*** Opening Source text ***

Bug#845042: openssh-server: Generates invalid ecdsa host keys

[Santiago Vila <sanvila@unex.es>]

On Sat, Nov 19, 2016 at 08:05:15PM +0000, Colin Watson wrote:
> On Sat, Nov 19, 2016 at 07:37:54PM +0100, Santiago Vila wrote:
> > On some systems, openssh-server postinst fails to generate correct
> > ECDSA host keys:
> [...]
> > ecdsa-sha2-nistp256 AAAAE2VjZHNhLXNoYTItbmlzdHAyNTYAAAAIbmlzdHAyNTYAAABBBKXa7AmJqSutzd/0xiKpHUb9Od0FZmGBOW7CowUItSeoa2Y7mz/K5V/PLUy6Xr/pxcMvIVMIwR4dt67ZPxSobHk= root@mymachine
> 
> It appears to be a problem with reading (and fingerprinting) the public
> key rather than with generating it, perhaps?  At least, if I save that
> public key to bad-ecdsa.pub and run "ssh-keygen -l -f ./bad-ecdsa.pub"

*** Closing Source text ***
*** Opening Provided records ***

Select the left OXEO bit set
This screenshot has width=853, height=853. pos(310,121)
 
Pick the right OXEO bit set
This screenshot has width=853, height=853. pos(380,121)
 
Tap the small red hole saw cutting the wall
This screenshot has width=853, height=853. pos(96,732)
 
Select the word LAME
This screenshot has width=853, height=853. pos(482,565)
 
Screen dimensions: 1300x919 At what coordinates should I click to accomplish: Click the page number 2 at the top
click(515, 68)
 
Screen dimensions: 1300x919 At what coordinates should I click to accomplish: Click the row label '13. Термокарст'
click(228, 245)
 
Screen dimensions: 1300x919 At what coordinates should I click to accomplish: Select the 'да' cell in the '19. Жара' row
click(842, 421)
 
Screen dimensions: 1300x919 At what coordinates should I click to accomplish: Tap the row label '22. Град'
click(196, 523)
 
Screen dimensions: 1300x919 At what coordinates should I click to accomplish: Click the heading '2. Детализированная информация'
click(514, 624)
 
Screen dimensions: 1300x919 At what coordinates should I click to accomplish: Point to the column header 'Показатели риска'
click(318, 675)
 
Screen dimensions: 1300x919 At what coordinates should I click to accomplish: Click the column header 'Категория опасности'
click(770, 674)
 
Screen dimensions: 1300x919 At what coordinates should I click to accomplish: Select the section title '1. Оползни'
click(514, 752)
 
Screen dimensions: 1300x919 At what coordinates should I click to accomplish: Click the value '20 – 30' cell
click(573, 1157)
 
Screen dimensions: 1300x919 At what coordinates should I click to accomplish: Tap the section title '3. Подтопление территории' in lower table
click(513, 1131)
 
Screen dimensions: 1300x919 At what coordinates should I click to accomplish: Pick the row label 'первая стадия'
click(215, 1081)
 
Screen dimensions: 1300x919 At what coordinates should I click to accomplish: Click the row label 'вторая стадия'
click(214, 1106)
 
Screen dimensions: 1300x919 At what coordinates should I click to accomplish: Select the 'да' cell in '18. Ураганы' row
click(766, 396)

*** Closing Provided records ***

• _Brief A_
In the bug report about invalid ECDSA host keys, Colin Watson suggests that the fault lies in reading the public key rather than in generating it. In one to three sentences, explain what check he describes as the basis for that suggestion.
• _Brief B_
Continue the bug report thread about invalid ECDSA host keys from the point where it stops.

• _Task output A_
He bases the suggestion on a test of the reported key. He saved the public key to a file named bad-ecdsa.pub and ran "ssh-keygen -l -f ./bad-ecdsa.pub" on it, which reads and fingerprints the key.

• _Task output B_
> here, it seems quite happy with it.  That suggests that the output of
> "ssh-keygen -vvv -l -f /etc/ssh/ssh_host_ecdsa_key.pub" on a system that
> doesn't work would be of some use, perhaps under valgrind.

The machine where it happens is a QEMU/KVM virtual machine. I believed
this to be a bug in ssh because downgrading to the jessie version
fixed the issue, but now I'm not sure.

In the same machine another weird thing happens: disk I/O performance
is radically worse than the host (native) system.

I'll try to investigate a little bit more.

Thanks.